### [Extrait fourni]

Dans quelle mesure la fiction littéraire est-elle capable de convaincre et de persuader le lecteur ?
" Aussi en l'estude que je traitte, de nos moeurs et mouvemens : les tesmoignages fabuleux, pourveu qu'ils soient possibles, y servent comme les vrais. Advenu ou non advenu, à Paris ou à Rome, à Jean ou à Pierre, c'est tousjours un tour de l'humaine capacité : duquel je suis utilement advisé par ce récit " [1]. Dans cette addition manuscrite au chapitre " De la force de l'imagination ", on reconnaît le programme insolite que Montaigne s'assigne dans les Essais : accueillir dans l'enquête tout type de témoignage au nom du " possible " et de l'enrichissement que le récit apporte à la science morale en général. C'est dire que si entreprise heuristique il y a, elle n'est pas corrélée à une séparation objective du vrai et du faux, à une distinction a priori de la fable et de l'histoire par exemple, mais répond aux ressources spécifiques de l'essai et à l'acte herméneutique très particulier qui le fonde. Il faut donc partir d'un cadre qui, loin de se prétendre fictif, se place d'entrée sous le régime de la " bonne foi ", ce qui ne l'empêche pas d'être gagné par un " processus de fictionalisation " [2]. Mais qu'est-ce à dire exactement chez Montaigne ? Ou plutôt, qu'en est-il de la " fiction " dans les Essais ? Pour éviter l'anachronisme, il convient d'abord de rappeler ce que recouvre la notion à l'époque, et de repérer ce qui se donne pour tel dans le texte.

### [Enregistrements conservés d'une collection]
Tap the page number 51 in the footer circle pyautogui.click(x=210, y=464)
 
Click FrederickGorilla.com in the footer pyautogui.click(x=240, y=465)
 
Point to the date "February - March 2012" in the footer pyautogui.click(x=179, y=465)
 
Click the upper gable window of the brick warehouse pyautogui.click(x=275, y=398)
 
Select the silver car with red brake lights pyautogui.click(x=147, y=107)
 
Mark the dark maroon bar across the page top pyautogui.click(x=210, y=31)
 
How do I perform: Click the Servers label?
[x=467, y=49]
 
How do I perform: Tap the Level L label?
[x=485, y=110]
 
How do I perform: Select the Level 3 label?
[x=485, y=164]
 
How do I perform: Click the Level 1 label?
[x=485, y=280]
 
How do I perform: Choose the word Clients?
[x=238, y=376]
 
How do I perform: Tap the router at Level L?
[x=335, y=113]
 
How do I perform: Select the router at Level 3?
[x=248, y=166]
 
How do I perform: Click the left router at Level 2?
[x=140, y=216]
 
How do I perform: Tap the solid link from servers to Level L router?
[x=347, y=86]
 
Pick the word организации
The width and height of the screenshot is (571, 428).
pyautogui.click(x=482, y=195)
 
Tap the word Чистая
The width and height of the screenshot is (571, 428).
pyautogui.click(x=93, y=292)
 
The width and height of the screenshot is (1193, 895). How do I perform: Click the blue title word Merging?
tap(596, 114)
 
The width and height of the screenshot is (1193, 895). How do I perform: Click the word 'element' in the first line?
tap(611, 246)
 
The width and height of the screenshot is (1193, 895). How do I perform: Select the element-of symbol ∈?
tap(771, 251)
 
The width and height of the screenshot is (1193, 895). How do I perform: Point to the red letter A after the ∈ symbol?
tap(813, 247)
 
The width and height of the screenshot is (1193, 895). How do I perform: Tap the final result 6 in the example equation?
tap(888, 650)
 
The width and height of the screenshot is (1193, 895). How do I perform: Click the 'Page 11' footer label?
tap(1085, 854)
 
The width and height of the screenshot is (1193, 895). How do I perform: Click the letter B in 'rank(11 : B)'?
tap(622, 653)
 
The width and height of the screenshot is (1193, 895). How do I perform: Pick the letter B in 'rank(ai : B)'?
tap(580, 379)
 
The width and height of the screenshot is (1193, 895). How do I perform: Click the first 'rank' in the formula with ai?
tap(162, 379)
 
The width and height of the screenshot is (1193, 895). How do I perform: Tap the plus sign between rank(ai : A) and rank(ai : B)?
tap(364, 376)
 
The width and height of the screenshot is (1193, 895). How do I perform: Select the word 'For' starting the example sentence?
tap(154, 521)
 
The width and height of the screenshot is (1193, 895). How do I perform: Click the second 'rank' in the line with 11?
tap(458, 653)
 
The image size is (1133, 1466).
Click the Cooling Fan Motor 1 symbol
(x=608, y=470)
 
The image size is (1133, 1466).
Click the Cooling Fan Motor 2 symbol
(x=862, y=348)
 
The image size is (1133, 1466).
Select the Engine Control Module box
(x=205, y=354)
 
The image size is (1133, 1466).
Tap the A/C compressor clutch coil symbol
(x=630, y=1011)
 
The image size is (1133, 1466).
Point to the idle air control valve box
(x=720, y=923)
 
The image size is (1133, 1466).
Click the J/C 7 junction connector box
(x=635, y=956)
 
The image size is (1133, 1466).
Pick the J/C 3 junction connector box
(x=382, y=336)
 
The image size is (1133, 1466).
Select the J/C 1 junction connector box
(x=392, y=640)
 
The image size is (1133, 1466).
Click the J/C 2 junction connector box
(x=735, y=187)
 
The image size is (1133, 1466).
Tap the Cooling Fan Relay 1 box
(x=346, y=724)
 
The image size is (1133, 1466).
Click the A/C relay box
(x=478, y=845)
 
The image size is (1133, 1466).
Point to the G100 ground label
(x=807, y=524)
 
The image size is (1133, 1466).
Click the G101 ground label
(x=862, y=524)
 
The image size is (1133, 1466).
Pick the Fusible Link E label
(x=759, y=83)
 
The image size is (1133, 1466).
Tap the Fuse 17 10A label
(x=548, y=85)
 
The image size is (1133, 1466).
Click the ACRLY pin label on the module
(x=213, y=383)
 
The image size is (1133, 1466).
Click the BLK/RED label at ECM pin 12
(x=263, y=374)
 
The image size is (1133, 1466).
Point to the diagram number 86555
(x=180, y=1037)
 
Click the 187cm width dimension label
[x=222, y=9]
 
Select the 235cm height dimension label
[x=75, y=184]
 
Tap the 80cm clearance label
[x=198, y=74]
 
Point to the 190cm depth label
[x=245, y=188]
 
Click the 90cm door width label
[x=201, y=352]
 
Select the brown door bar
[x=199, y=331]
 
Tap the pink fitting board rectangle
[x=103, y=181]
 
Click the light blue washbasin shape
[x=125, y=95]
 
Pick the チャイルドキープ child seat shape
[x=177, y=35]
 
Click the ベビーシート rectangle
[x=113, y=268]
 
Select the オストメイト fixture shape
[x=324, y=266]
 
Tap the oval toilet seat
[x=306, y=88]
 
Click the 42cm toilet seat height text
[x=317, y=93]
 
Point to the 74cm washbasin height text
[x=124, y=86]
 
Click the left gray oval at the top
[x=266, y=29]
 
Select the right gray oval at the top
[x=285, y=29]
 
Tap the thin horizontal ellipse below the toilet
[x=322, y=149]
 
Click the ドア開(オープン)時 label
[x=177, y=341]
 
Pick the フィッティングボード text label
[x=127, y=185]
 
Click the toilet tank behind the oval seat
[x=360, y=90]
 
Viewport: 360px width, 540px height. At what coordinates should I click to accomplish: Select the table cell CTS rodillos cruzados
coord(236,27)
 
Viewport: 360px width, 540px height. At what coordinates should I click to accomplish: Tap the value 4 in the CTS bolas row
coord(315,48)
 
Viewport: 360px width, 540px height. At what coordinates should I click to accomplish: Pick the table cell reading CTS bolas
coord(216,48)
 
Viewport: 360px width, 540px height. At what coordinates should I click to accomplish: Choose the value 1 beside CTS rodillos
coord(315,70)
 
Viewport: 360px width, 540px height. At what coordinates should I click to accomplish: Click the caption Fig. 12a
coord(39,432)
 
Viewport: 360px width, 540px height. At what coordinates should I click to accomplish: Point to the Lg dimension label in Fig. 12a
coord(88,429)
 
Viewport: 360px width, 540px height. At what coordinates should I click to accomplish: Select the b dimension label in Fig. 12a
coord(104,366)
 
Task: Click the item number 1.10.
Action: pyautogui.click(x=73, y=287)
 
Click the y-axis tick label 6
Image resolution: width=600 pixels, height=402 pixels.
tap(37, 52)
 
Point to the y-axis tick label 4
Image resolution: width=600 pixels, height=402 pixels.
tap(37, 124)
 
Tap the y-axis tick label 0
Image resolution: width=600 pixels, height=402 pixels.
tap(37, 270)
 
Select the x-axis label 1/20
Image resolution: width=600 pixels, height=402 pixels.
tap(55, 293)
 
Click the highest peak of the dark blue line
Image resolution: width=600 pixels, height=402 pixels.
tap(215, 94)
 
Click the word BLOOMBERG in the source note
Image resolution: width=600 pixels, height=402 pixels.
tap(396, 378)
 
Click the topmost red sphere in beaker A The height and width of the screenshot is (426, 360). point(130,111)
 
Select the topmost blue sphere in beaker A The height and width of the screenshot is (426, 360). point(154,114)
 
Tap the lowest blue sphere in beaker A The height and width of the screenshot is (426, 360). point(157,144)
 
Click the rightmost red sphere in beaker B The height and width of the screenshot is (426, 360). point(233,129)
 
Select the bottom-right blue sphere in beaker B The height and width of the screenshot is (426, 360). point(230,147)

### [Problème posé]
Dans l'extrait sur Montaigne, indiquez s'il vous plaît le chapitre auquel appartient l'addition manuscrite citée en ouverture.

### [Corrigé proposé]
Elle appartient au chapitre « De la force de l'imagination ».